Alfredo Luque tiene razón, y sabe que tiene razón: ¿qué lógica soporta que cada año su calle, su portal, se llene de viscosidades, de líquidos de procedencia orgánica, de terrorismo sonoro, de comportamientos vergonzantes? A veces piensa que la gente coge estas cogorzas por el pasote en sí, y para poder relatar al día siguiente el desfase como la hazaña de una extraña guerra en la que vomitar parece ser una victoria. Y sabe que puede parecer un señor gruñón o recalcitrante, pero le gustaría ver a los demás en su situación: cree que más de uno y más de dos bajarían para afear conductas pero no con palabras precisamente. Pero él aguanta, con el civismo del que carecen los que estos días le rodean.

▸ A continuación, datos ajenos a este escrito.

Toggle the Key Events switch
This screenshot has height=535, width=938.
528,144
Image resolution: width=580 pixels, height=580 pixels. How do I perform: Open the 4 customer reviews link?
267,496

El señor Luque se asoma a la ventana para contemplar el paisaje de la batalla. Es consciente de que hace tiempo que este hábito dejó de ser una forma de estar alerta por lo que pudiera suceder; tan cotidianas se habían hecho estas molestias que ahora, más bien, eran algo que le encantaba odiar. La indignación produce cierta sensación adictiva, especialmente cuando uno sabe que tiene la razón.

¿Cómo es posible que se llegue a esto y, más grave aún, que se permita, que se produzca a vista y paciencia de las autoridades? «Claro que todo el mundo tiene derecho a divertirse, pero, ¿así? ¿Y justo donde yo tengo derecho a hacer lo que me plazca?», suspira al aire Alfredo. Porque ha visto de todo ya desde su ventana: gente orinando, gente defecando, parejas copulando, enfados demasiado exaltados, violencia de todo tipo... Lo tiene todo documentado en su móvil; al principio lo hacía con la exhaustividad de un detective pero después empezó a sentirse más un notario de atrocidades, el testigo indispensable para recordarle a la sociedad hasta dónde es capaz de llegar.

Un chaval le llama la atención al señor Luque: va solo, como puede, tambaleándose, más pálido de lo que cualquier metáfora pudiera sugerir. Desprovisto de lo errático que trae el alcohol y de la ropa desastrada por horas y horas de juerga, podría decirse que este muchacho tendría un aire formal y confiable en su vida diaria. Pero el cachondeo siempre nos iguala a todos por lo bajo.

Alfredo sigue los pasos del chico desde la ventana, con disimulo. Evidentemente, llega el momento en el que el joven, de no más de 20 años, se desploma, y lo hace en perfecta verticalidad, con cierto honor después de todo para su apariencia de escombro humano. No es que sea una escena particularmente sorprendente o indignante, pero el señor Luque saca su móvil y fotografía al vencido. Si mañana, entre amigos, se le ocurriera contar la moña con gracia, él tendría la prueba de su patetismo.

Pasan los minutos y el chaval no se mueve ni nadie se acerca a preguntarle cómo se encuentra de verdad, aparte de borrachísimo (la mayoría de los que pasan por aquí no están mucho mejor que él). Alfredo Luque mira hacia arriba: no es la primera vez que piensa en lo lamentable de escenas como ésta en un día con un cielo tan hermoso y acogedor como el de hoy. Entonces se calza y baja a la calle.

Sólo unos pasos después, driblando el naufragio, tratando de esquivar los olores picantes, el señor Luque está ya delante del chico. Le observa de pie, desde arriba, y corrobora la opinión que se formó en la ventana de su casa: cuando terminen estos días este muchacho volverá a lo suyo, a ser un chaval del que uno podría fiarse (todo lo que uno puede fiarse de un joven, claro). Alfredo Luque le mira, con blanco semblante y muy quieto; se inclina, comprueba que no está más que borracho, y le toca la cara como deseándole buenas noches. Pero es de día, todavía hay un cielo azul. Coge su móvil, llama a emergencias y sube a su casa. Desde la ventana, observará al chico hasta que llegue la ambulancia.